Millvina Dean, the last remaining survivor of the sinking of the Titanic in 1912, died in a care home in England this morning aged 97. According to media reports, Miss Dean died in her sleep in a private nursing home near Ashurst in the southern English county of Hampshire. Elizabeth Gladys Dean, known to friends as Millvina, was only 9 weeks old when the liner hit an iceberg in the Atlantic Ocean on the night of April 14, 1912 and sank, killing 1500 people. She survived after being bundled up in a sack and carried to safety. Her mother Georgette Eva and brother Bertram also made it, but her father, Bertram Frank, was among those who died. Dean's family had boarded the Titanic at Southampton, heading for a new life in Kansas where her father hoped to open a tobacconist shop. Born on February 12, 1912, Dean was the youngest passenger on board. At the time, RMS Titanic was the most luxurious, most technically advanced and largest passenger liner in the world. She was dubbed "unsinkable", but it took just 2 hours and 40 minutes for her to disappear into the icy waters of the Atlantic after striking an iceberg at 11:40pm on April 14. Dean was taken back to Southampton with her family after the disaster and did not find out that she had been on board until she was 8 years old and her mother was planning to remarry. According to enthusiasts' website Encyclopedia Titanica (ET), Dean worked for the government as a cartographer during World War II and then for an engineering company. International Titanic Society President Charles Haas, from Randolph, New Jersey, met Miss Dean on numerous occasions and described her as an "effervescent person with a wonderful sense of humour". "It is truly the end of an era," he said. "She was a truly remarkable woman. She had a marvellous approach to life. It is almost as if God gave her the gift and she really took advantage of it."

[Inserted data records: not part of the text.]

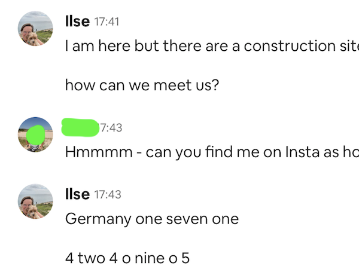
Task: Click the Ilse sender name at 17:43
Action: click(77, 194)
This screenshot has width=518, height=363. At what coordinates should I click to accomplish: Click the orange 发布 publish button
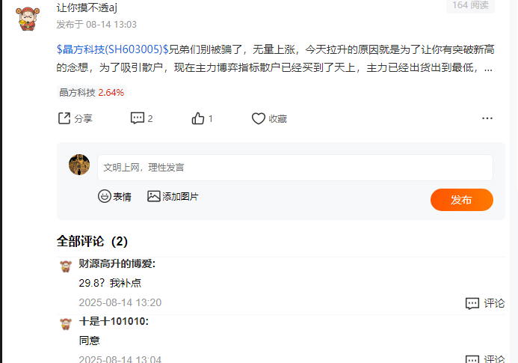[x=461, y=200]
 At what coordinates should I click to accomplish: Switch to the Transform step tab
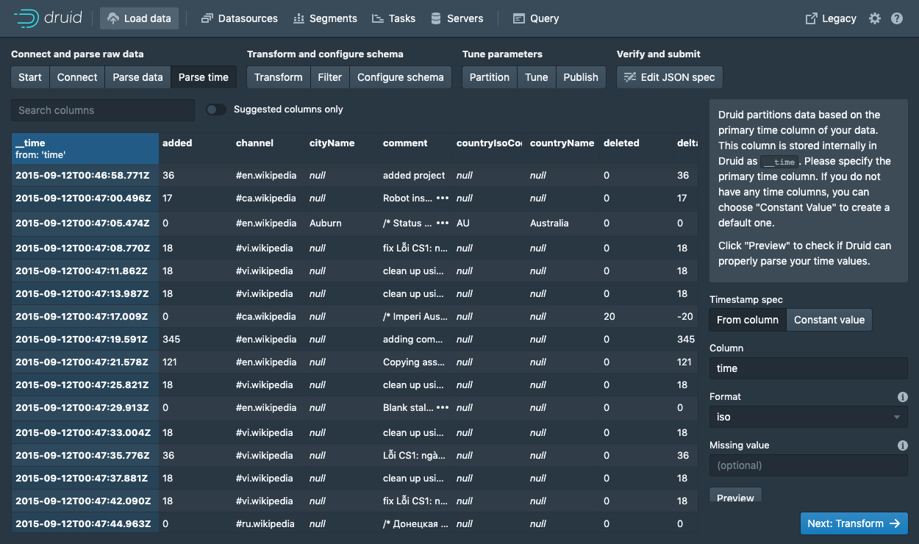pos(279,77)
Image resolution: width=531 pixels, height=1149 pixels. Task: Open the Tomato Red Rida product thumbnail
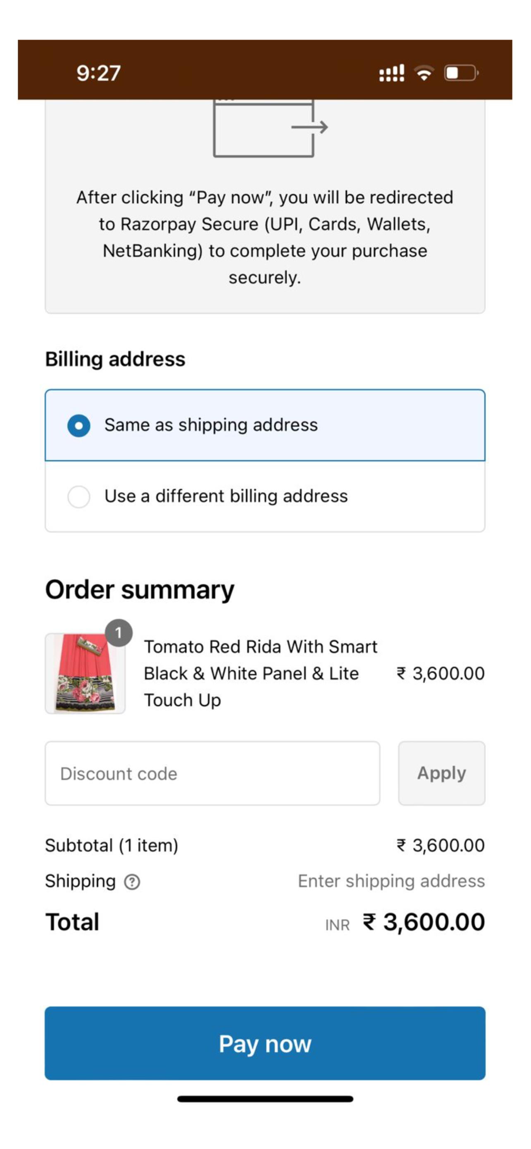coord(85,674)
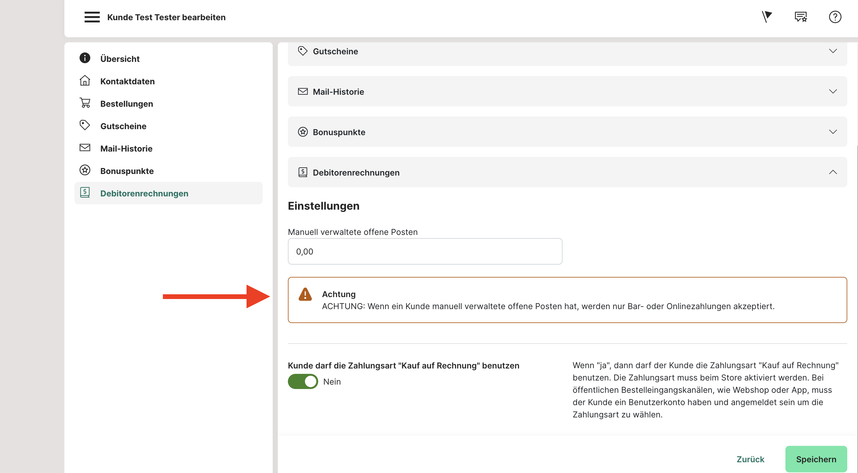This screenshot has width=858, height=473.
Task: Click the "Manuell verwaltete offene Posten" field
Action: point(425,251)
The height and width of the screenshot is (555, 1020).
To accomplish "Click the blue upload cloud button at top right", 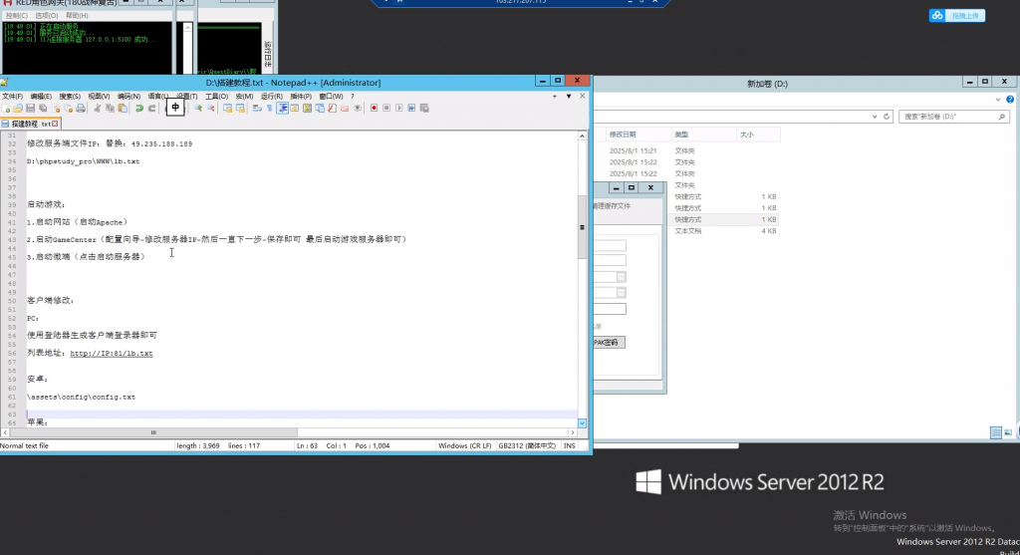I will pos(957,15).
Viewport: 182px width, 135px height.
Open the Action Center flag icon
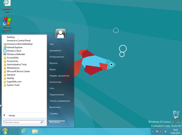point(157,131)
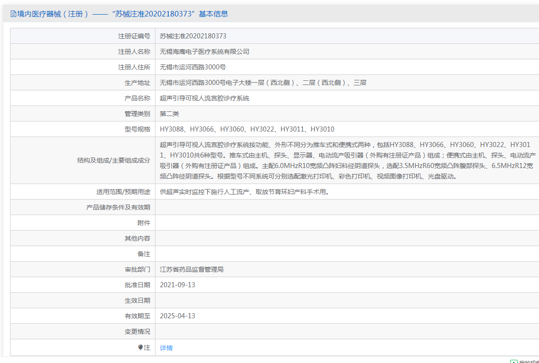
Task: Click the 注册证编号 row label
Action: [134, 36]
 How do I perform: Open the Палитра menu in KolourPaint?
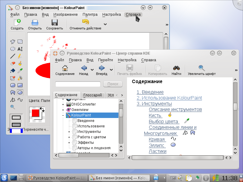90,15

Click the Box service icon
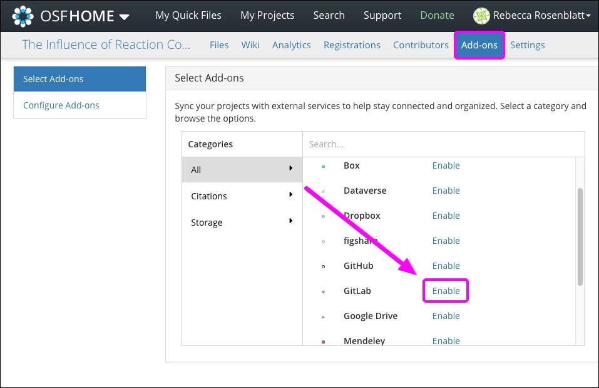[x=323, y=165]
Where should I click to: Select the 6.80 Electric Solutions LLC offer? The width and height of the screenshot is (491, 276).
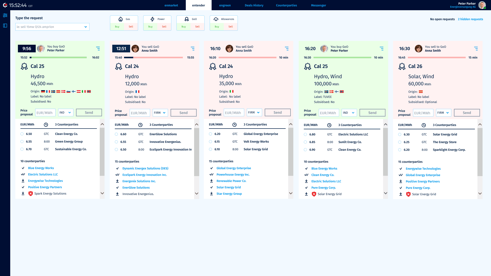point(305,134)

Miss Dean told reporters that it was not until the wreckage of the liner was found in 1985 that she suddenly became a celebrity, taking part in documentaries and giving media interviews. Dean was invited to complete her family's ill-fated journey to the United States in 1997 aboard the QE2, and accepted, although she turned down an offer to attend the premiere of the movie "Titanic" because it would be too upsetting. She moved into a private nursing home in Hampshire after breaking her hip 3 years ago, and after struggling to pay the bills was forced to sell off some of her memorabilia. At auction in October 2008 she raised £31,150 selling off rare prints of the liner signed by the artists as well as compensation letters sent to her mother by the Titanic Relief Fund. Dean was also forced to sell a 100-year-old suitcase filled with clothes donated to her family by the people of New York when they arrived after being rescued. In the wake of the auction, friends including members of the British Titanic Society and the Belfast Titanic Society, the liner was built in Belfast in Northern Ireland, set up a campaign to secure her future. Among the donors to the Millvina Fund were actors Kate Winslet and Leonardo DiCaprio, who starred in the 1997 "Titanic" film. The pair and the film's director, James Cameron, reportedly donated $30,000 in total.